The Castagnetta/Carruba paper you mentioned was recently cited (2020) [1]:

"... not all in vitro PCa models are appropriate to study ER functions, but they have still been inconsistently used in this context. For example, it has been known for decades that LNCaP cells—the most widely used human PCa model—have a mutated AR that can be activated by E2 in addition to androgens46,47and have low, if any, expression of both ERs 48,49. Nevertheless, several groups used this model to study E2 impact on PCa cell proliferation and survival 50–52."

Best, -Patrick

[1]  ncbi.nlm.nih.gov/pmc/articl...

edfriedman profile image
edfriedman in reply to pjoshea13

Patrick,

Your explanation would make perfect sense if E2 were given to LNCaP in an environment devoid of T and bicalutamide. However, in the experiment I cited, E2 was given to LNCaP in an environment where biculatamide was given. Although biculatamide is known to block iAR so that T does not bind to it, to say that the Castagnetta paper was due to E2 binding to iAR is to say that E2 binds to iAR much more strongly than biculatamide (or T) does. Also, long ago I found an article that claimed that the amount of ER-alpha in LNCaP varied greatly depending on the exact environment that was used to maintain the LNCaP cells, but unfortunately, I did not save that link...

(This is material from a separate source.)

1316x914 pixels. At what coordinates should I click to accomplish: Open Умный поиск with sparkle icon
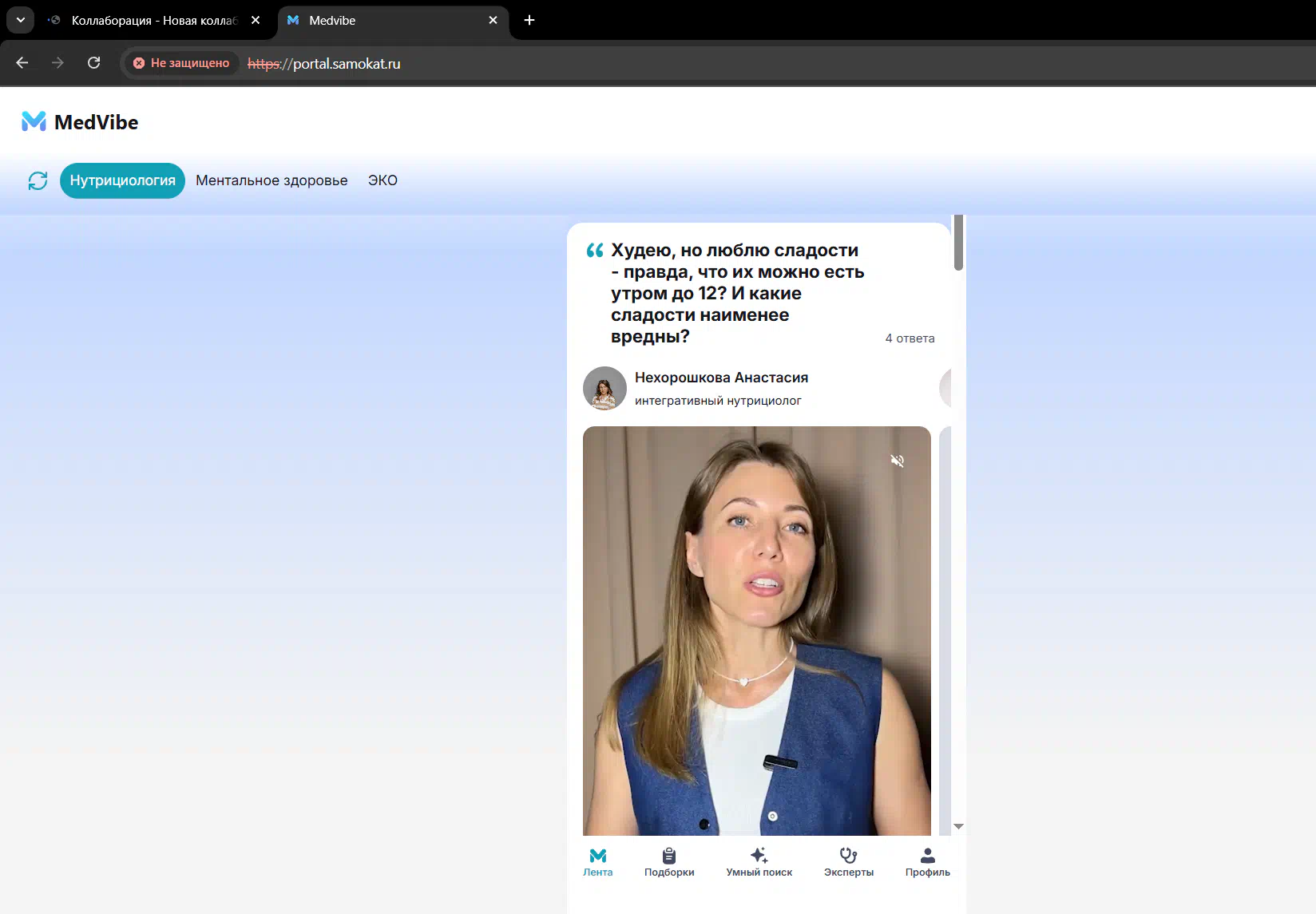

So far, nobody has produced any evidence to dispute that ER-alpha is essential for the start of PCa (high local levels of E2 cause mutation and mitosis in normal prostate epithelial cells) and that as PCa gets more aggressive, in general there is a higher proportion of PCa that exhibits ER-alpha activity, until you get to CRPC, where 94% exhibit ER-alpha activity.